Yes, GPS is working (see the link to Ralph Helpel's work on the Lego Autopilot page). But the Lego system is mostly meant to be a platform for an aerial robotics contest for kids. For real field work (and for an airframe like the predator, which doesn't have a lot of instrument space in the first place, I'd go with something less fiddly and bulky. If you don't have an iPaq 6515 cellphone handy, I'd use the Basic Stamp system used in GeoCrawler 4, which is a lot more flexible. We'll have that finished within a month.
Comment by Chris Hornby on August 9, 2007 at 2:14pm
Ah. Have you flown the basic stamp system yet? Sounds a little cutting edge for me but certainly interesting. I dont think space will be a problem because I am working on scaling the pred up by 2 (10ft wingspan) to make it more stable. Is the Ipaq cellphone a completed project? Sorry about all the questions. I am sure they are answered elswhere but at the moment I cant find them! :)

3D Robotics
Comment by Chris Anderson on August 10, 2007 at 2:29pm

The Stamp system has not flown autonomously yet. The iPaq has only flown semi-autonomously. If you've got room in your Predator you may indeed want to go the Lego route. I have it on good authority that there's something coming out soon that may make part of it much lighter/smaller. Can't say more now, but by the time your airframe is ready we might be able to help.
Comment by Jack Biggs on November 24, 2007 at 8:45pm
Hi, I'm a budding airplane hobbyist and I'm wondering what would be the cheapest way to build a UAV. I'm really excited about this, but I'm not really sure what to do. I already have a lego mindstorms brick, but what is the cheapest way to go about this?

3D Robotics
Comment by Chris Anderson on November 25, 2007 at 12:10am
You can't get much cheaper than the UAV above, especially if you already have Mindstorms. It's probably going to cost you at least $500 more, unless you already have an airframe large enough for the Mindstorms NXT brick and motor. Adding video makes it considerably more expensive yet.

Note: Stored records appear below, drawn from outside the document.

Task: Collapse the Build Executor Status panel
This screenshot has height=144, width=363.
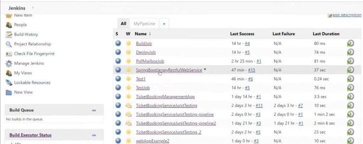Action: point(94,135)
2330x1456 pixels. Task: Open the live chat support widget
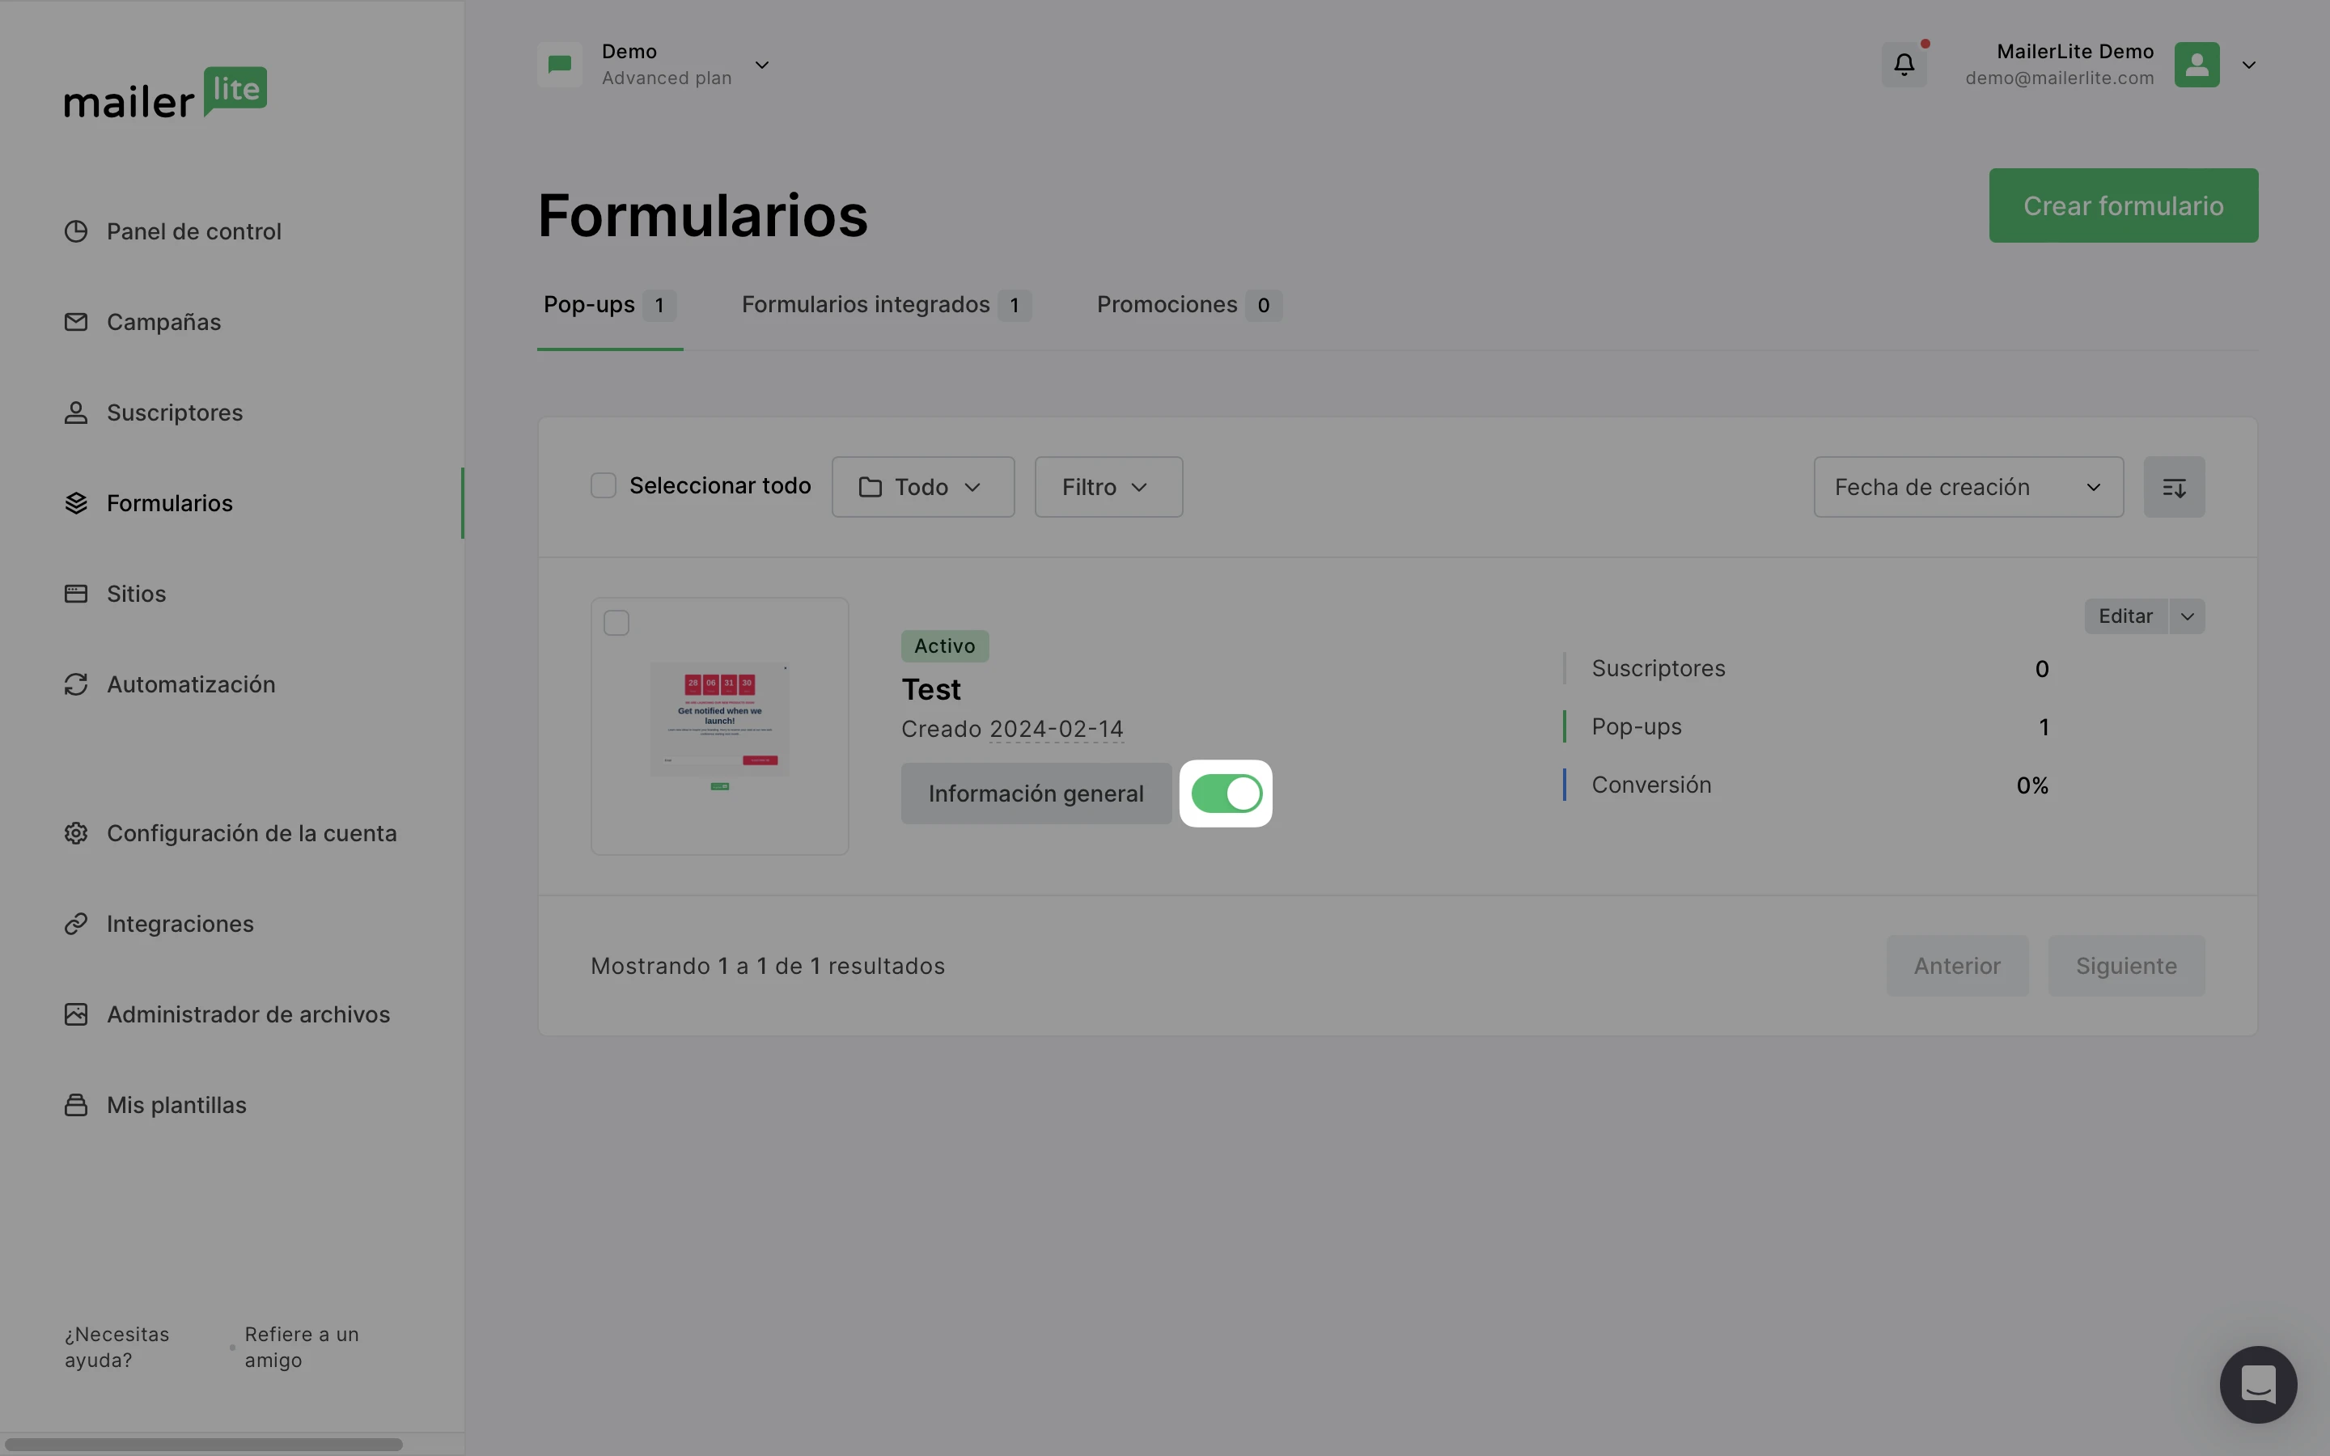(x=2257, y=1384)
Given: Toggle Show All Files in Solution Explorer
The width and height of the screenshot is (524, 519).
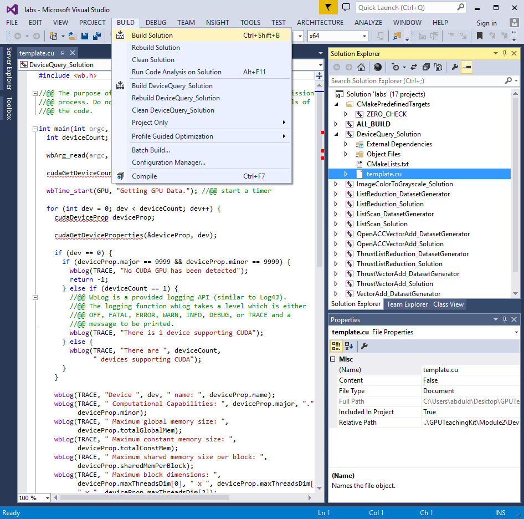Looking at the screenshot, I should point(438,67).
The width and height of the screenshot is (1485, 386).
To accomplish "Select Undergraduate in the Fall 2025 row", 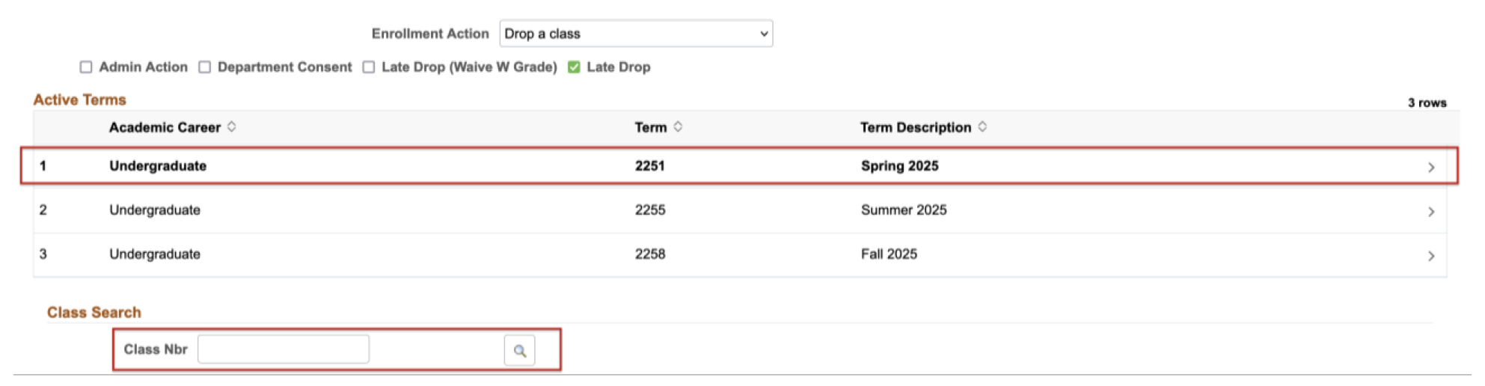I will 155,254.
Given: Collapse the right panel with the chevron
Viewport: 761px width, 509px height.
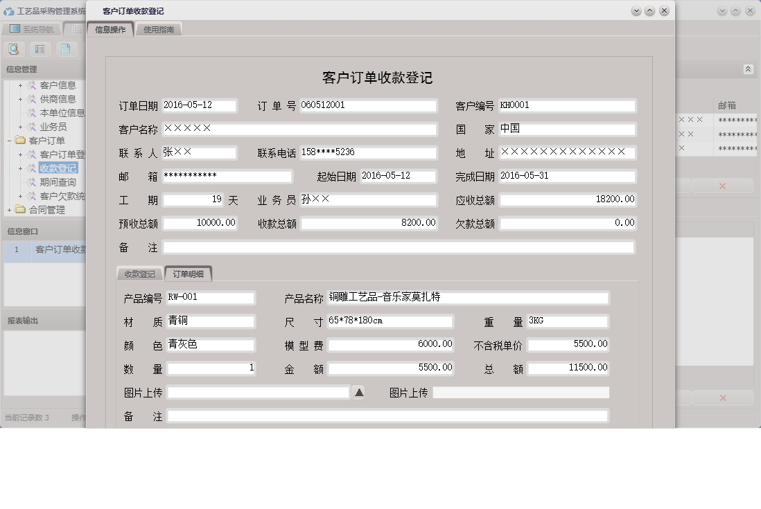Looking at the screenshot, I should pyautogui.click(x=747, y=69).
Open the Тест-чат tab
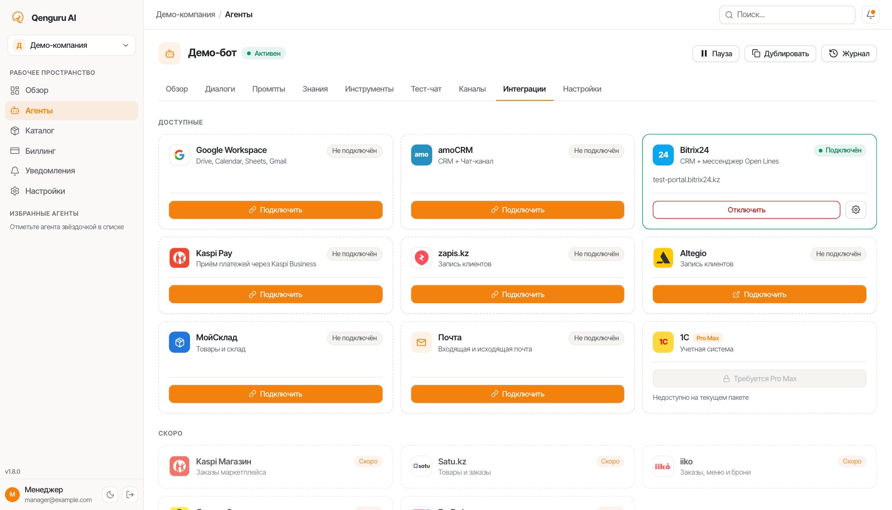The width and height of the screenshot is (892, 510). 426,89
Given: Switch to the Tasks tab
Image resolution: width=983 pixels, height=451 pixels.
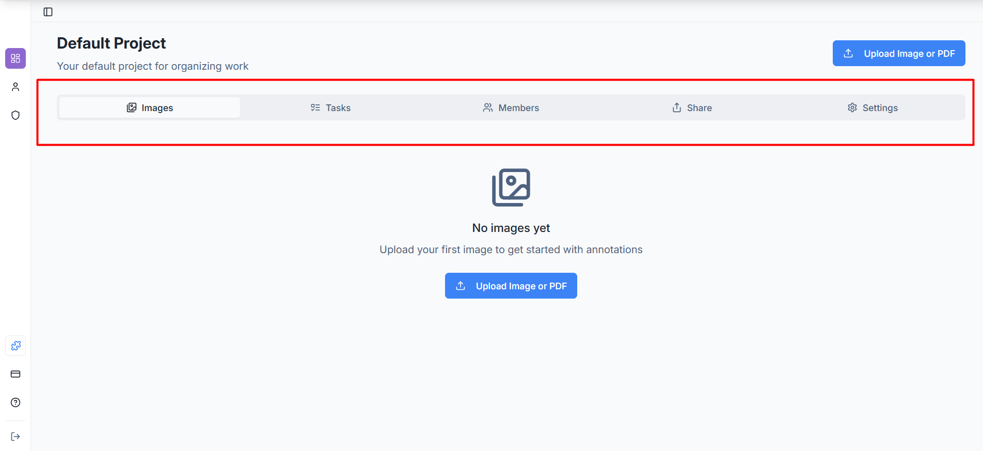Looking at the screenshot, I should 330,107.
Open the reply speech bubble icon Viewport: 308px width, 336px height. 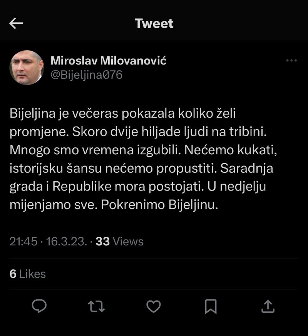coord(39,307)
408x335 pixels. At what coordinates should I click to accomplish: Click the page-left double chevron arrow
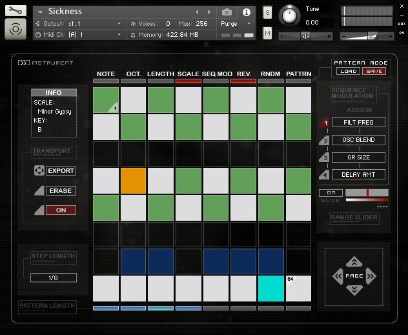point(337,276)
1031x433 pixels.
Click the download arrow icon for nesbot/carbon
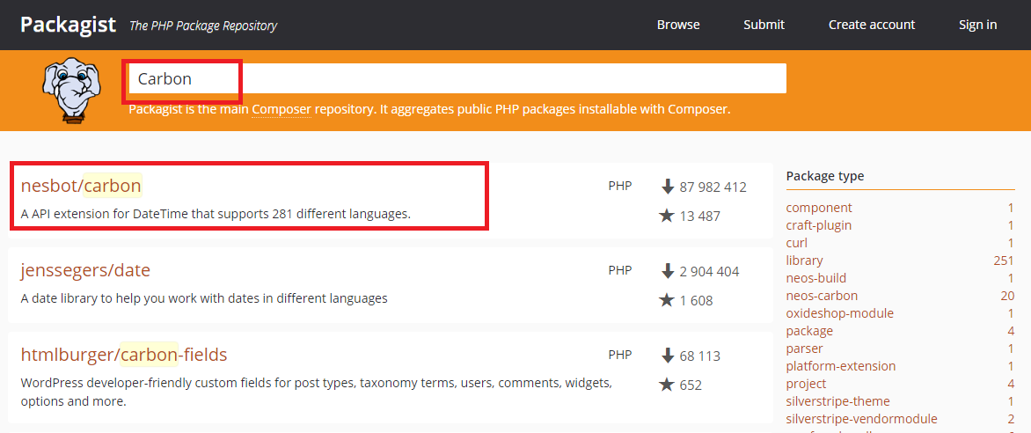668,187
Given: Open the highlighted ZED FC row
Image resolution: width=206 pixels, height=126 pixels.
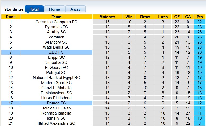Looking at the screenshot, I should point(56,52).
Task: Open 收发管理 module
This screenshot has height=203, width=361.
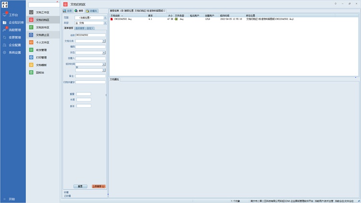Action: point(41,50)
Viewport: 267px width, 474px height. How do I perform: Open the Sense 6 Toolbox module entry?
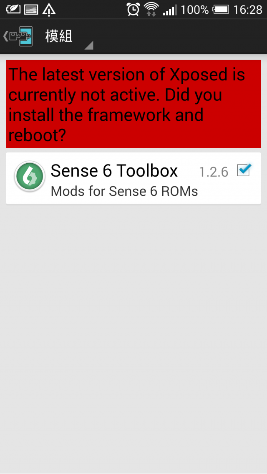pyautogui.click(x=134, y=178)
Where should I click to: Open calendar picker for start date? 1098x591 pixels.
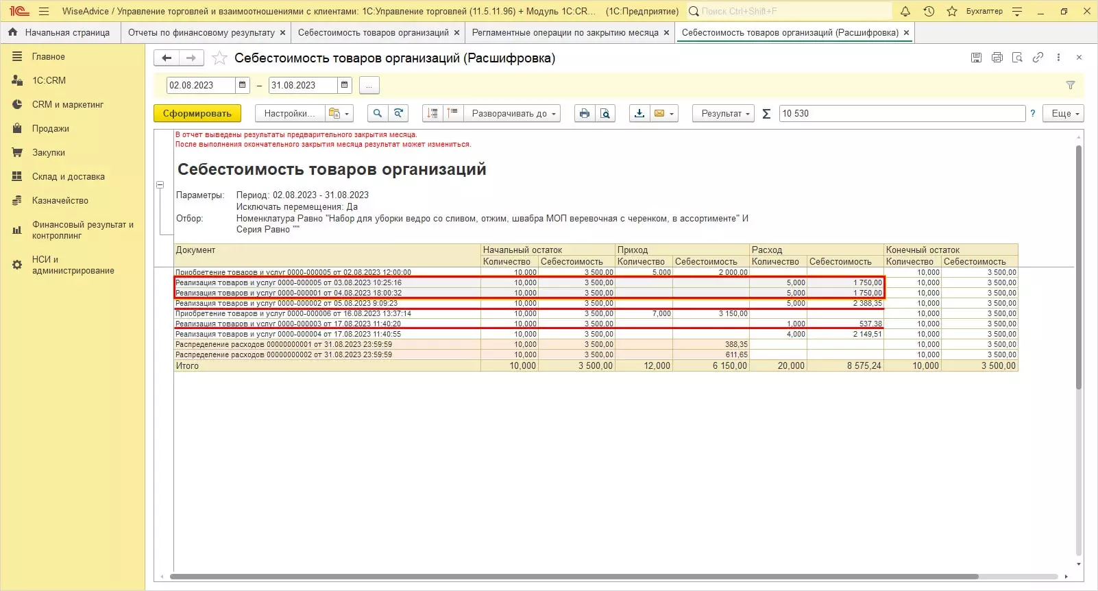(x=243, y=85)
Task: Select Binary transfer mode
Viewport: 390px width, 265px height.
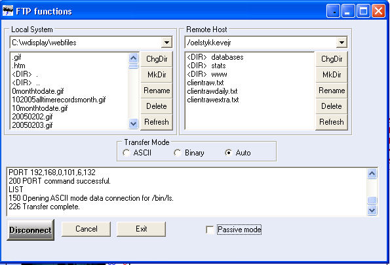Action: pyautogui.click(x=178, y=153)
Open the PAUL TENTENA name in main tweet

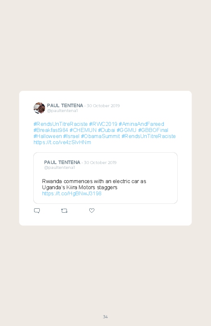pyautogui.click(x=65, y=106)
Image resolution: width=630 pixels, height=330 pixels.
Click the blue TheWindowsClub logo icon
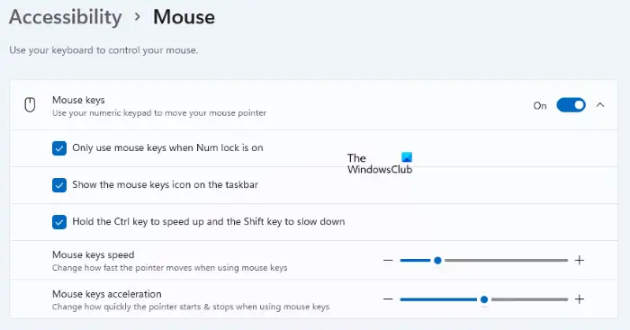[407, 157]
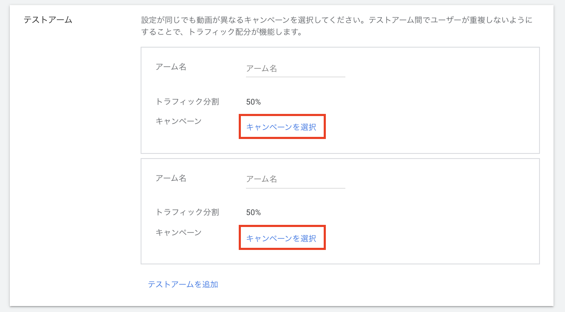
Task: Click the first arm's キャンペーン label
Action: (x=178, y=121)
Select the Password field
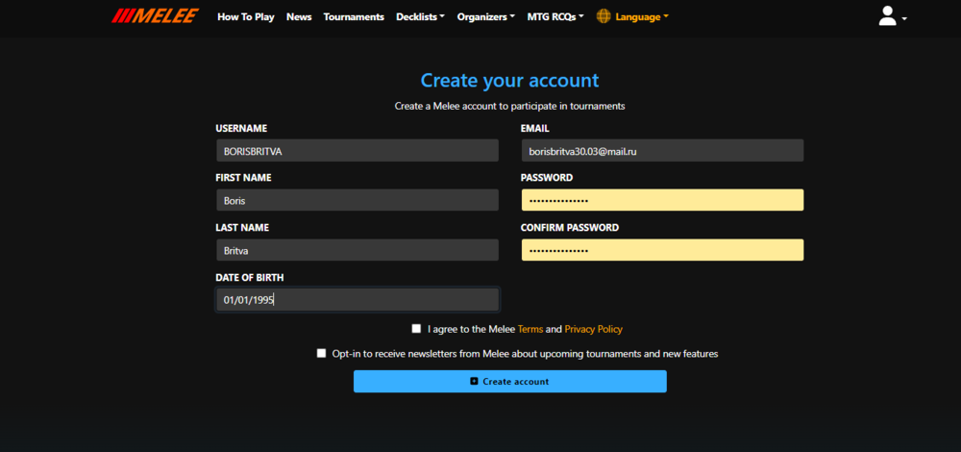Viewport: 961px width, 452px height. [x=662, y=200]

I'd pick and choose from the features above. Although this isn't the least expensive hobby you can find, you can take solace in the fact that these are some of the cheapest UAVs in history.
Comment by Tom CruiseControl on December 15, 2007 at 1:24pm
Did a quick 'preflight' of hyper-linked software code which referenced some #include files such as "Compass Sensor Driver.c" Do you have hyper-links to all necessary files posted somewhere?

3D Robotics
Comment by Chris Anderson on December 15, 2007 at 2:14pm

Those files are all part of the RobotC package (put the UAV files in the RobotC for Mindstorms/sample programs/NXT folder) and should load at compile time. If you don't have RobotC, I'd suggest using the Mindstorms NXT-G version of the compass-driven autopilot code. If you're using GPS, you have to use RobotC, since NXT-G doesn't support BT GPS.
Comment by Craig on April 11, 2008 at 4:26pm

Have you looked into any mechanisms for video stabilization during flight? Just curious after watching your video.

3D Robotics
Comment by Chris Anderson on April 11, 2008 at 4:33pm

Yes, we use an IR-stabilized mount now for most still imaging:

We haven't bothered for video, because it's just for fun. But it would work for that, too.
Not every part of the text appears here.